In LambdaMOO the story is even more complicated. Nothing really binds people to a particular MOO. (There are hundreds, and most are free.) But because characters in a MOO are earned rather than bought, and because this takes time and characters are not fungible, it becomes increasingly hard for members of a successful MOO to move elsewhere. They have the right to exit, but in the sense that Soviet citizens had the right to exit — namely, with none of the assets they had built in their particular world.

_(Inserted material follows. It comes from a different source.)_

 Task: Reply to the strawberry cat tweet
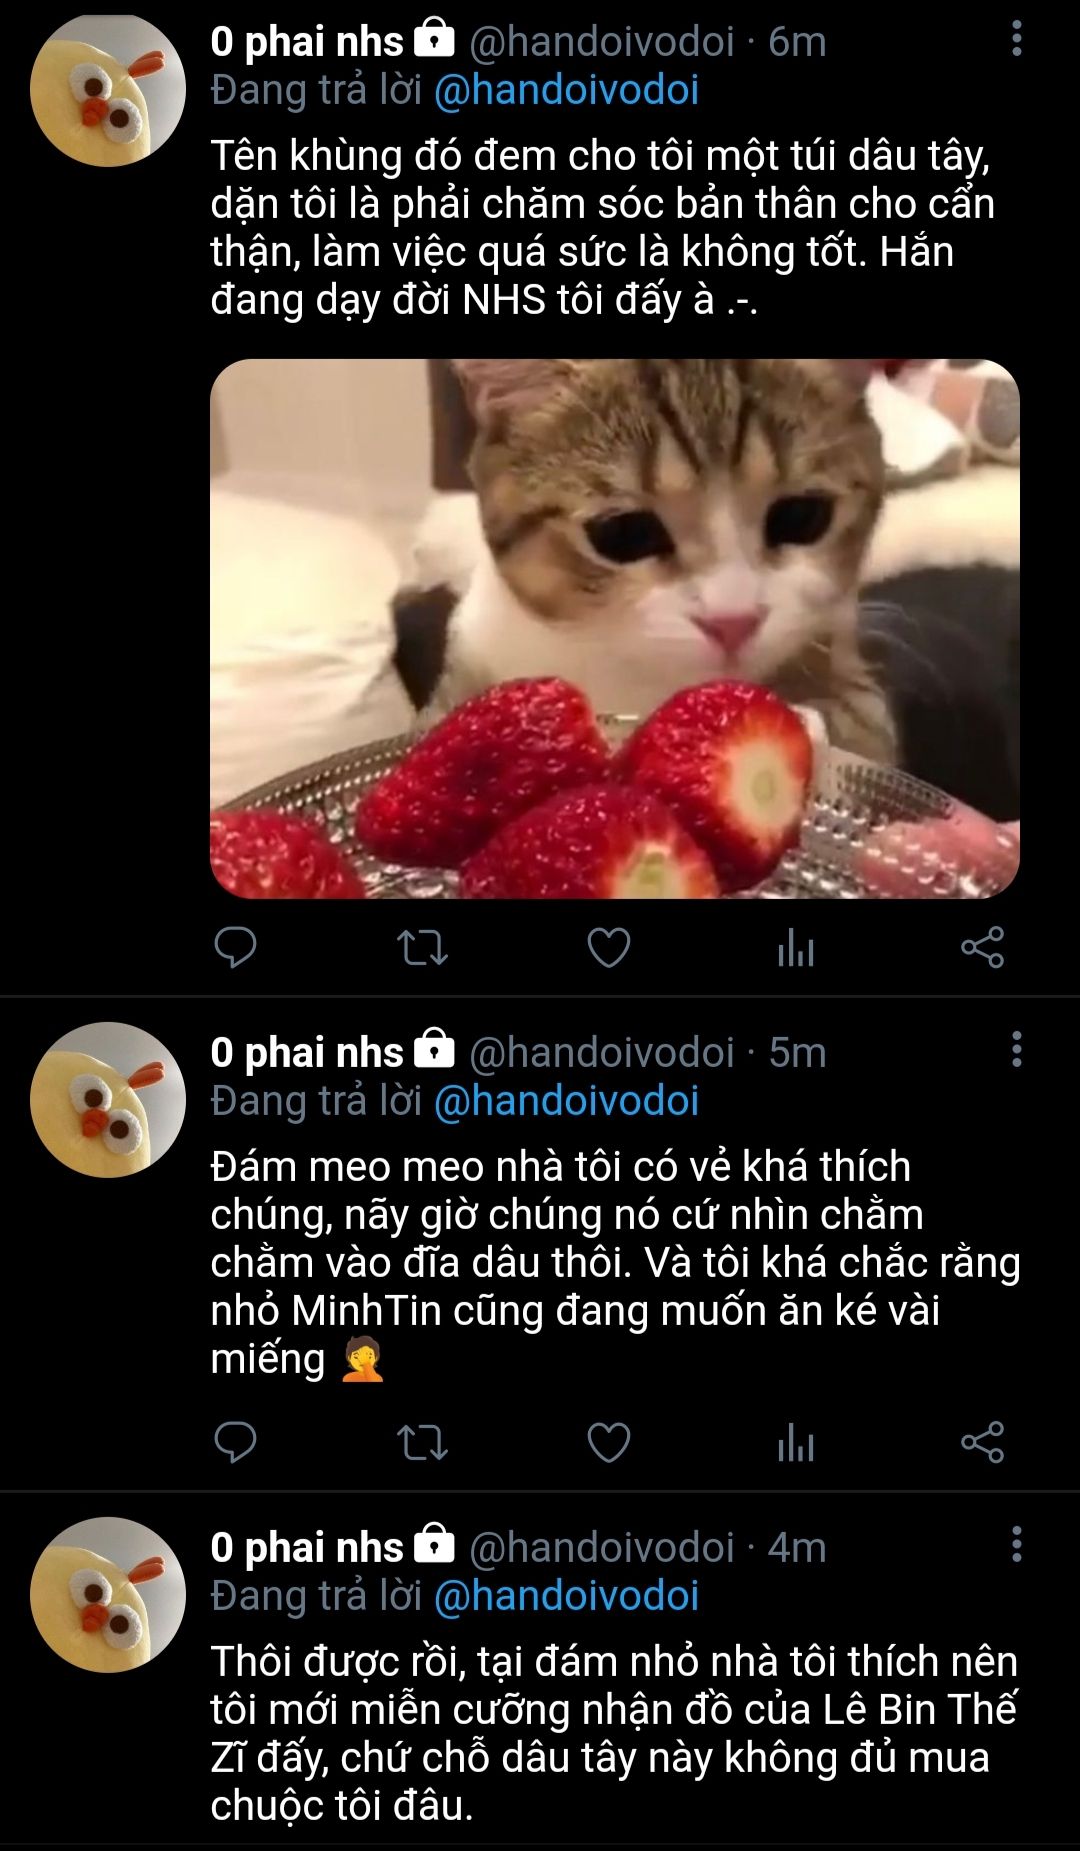236,947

Finally, Second Life offers the potential for the most control. Code regulates experience in Second Life more than in any of the other four spaces, and the intimacy of experience in Second Life pulls people into the space and makes escape costly. Again, there are limits to the control, but the controls are more finely articulated here than in any of the other contexts. And if Philip Rosedale, the CEO of Second Life, is to be believed, the control through code here will only become more subtly expressed. As he described to me:

Our feeling is . . . that we should aggressively move into code anything we can, because of the enhanced scalability it gives us. And we should execute policy outside of code only when absolutely necessary or unfeasible. There are things where we look at them and we say, “Well, we’ll be able to do that in code some day, but for today, we’re just going to do it by hand.”[56]